The feast of firstfruits with its leaven offerings began on entry to the land (Lev.23:10&17) and so refers to this same phase in God’s purpose. The fruits of Christ’s work will become manifest in the kingdom.

It is one bread we break; but we all share and therefore the bread represents also those who partake of the Lord and are united to him, as well as the Lord himself (1 Cor.10:16-17).

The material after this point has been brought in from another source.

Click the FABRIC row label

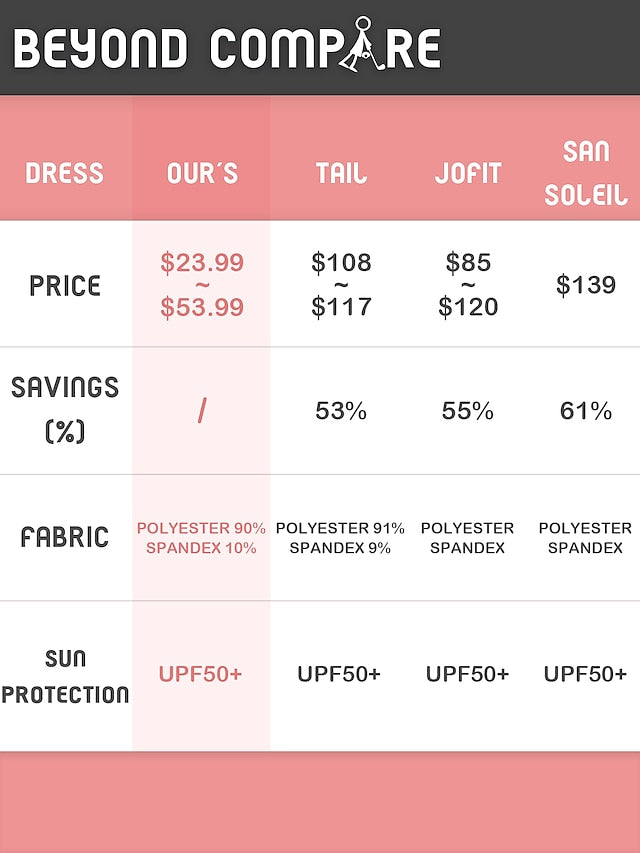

The Breaking of Bread is not a literal sacrifice. One sacrifice has been made, once and for all, as far as we are concerned (Heb.7:27; 9:25-28; 10:1-3; 10:10-12). The bread and wine merely point to the work of this one sacrifice and its fruits which culminate in the kingdom. Finally, Melchizedek provides further confirmation of our argument in this section. Melchizedek as a pattern of Christ brings forth bread and wine. This is the pattern of the Lord’s table. But there is no mention of matza (Gen.14:18).

Conclusions

God has not laid down that we should use unleaven, or that we should use leaven. “Where there is no law, there is no transgression” (Rom.4:15). If we add our own commands to the law of God, we detract from those He has truly given.

Leaven does not necessarily refer to sin and corruption. And certainly leavened as well as unleavened was significant in types which presented the process of reconciliation between God and man. The bread and wine are intended to bring all aspects of God’s work in Christ to mind. We should not limit the significance of Christ’s gift lest our own part also be limited.